It helps to have some ideas of what to do and where to go. To this end I am working on a summary and a recap that I will send to everybody. All the blog posts helped me remember what went down. Thanks to everybody for writing them. If you want feel free to flesh out your own backgrounds. For those not familiar with the Majestic Wilderlands, I use a lot of generic fantasy tropes. So use that to come with some ideas, let me know, and I will give you a choice of specifics. I am not overly worried about "balance" if it make sense in terms of the setting, I will work with you to make it work. Hopefully this result for each of you something interesting to pursue in the course of adventuring.

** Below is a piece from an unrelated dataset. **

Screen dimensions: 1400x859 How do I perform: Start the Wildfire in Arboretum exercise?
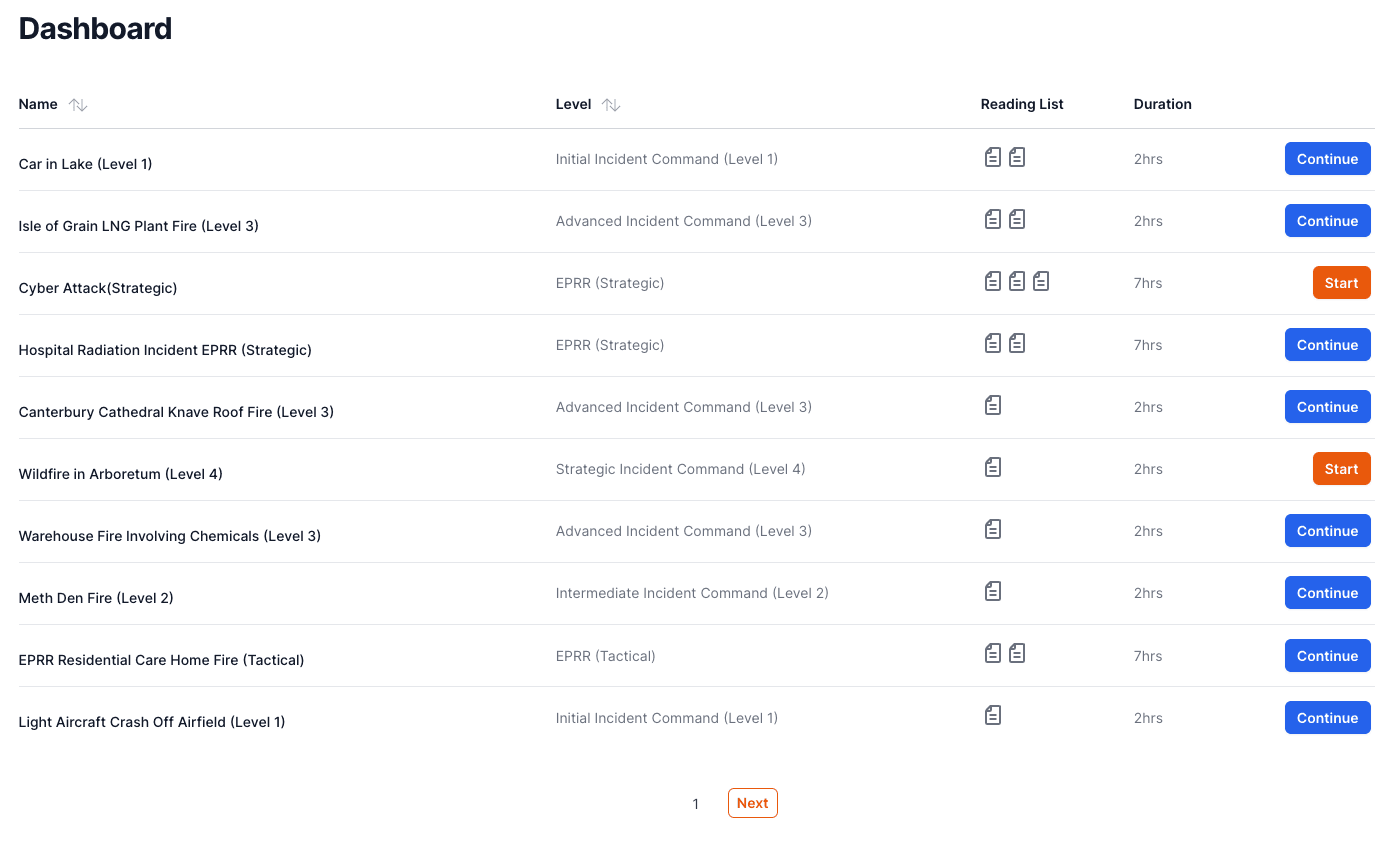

With that being said, there are things that happen that out of your control. Things and event that result from what other PCs did in past campaigns, plus plots I have set in motions. Like in real life these things can be ignored or dealt with. There are areas of the world where different circumstances hold sway. I will say that at the moment there are no events going on that effect the entirety of the Wilderlands. There are however major events going on that effect regions like the two separate civil wars in Viridistan and City-State. In fact in the eastern half of Viridistan (the part nearest City-State) the civil war has pretty wound down because of the campaign I ran with Tim, Dwayne, and Ken. While in City-State the violence of its civil war has been increasing.

So if you want to ignore them, there are option to do so. Plenty of NPCs in the Wilderlands do anyway. If you want to get involved there that path as well. Remember there are always options and I try to incorporate as many as I can in my roleplaying. If you think of one and it make sense as if you were really there as that character then likely I will go with it. You don't even have to spend a fate point or whimsy card.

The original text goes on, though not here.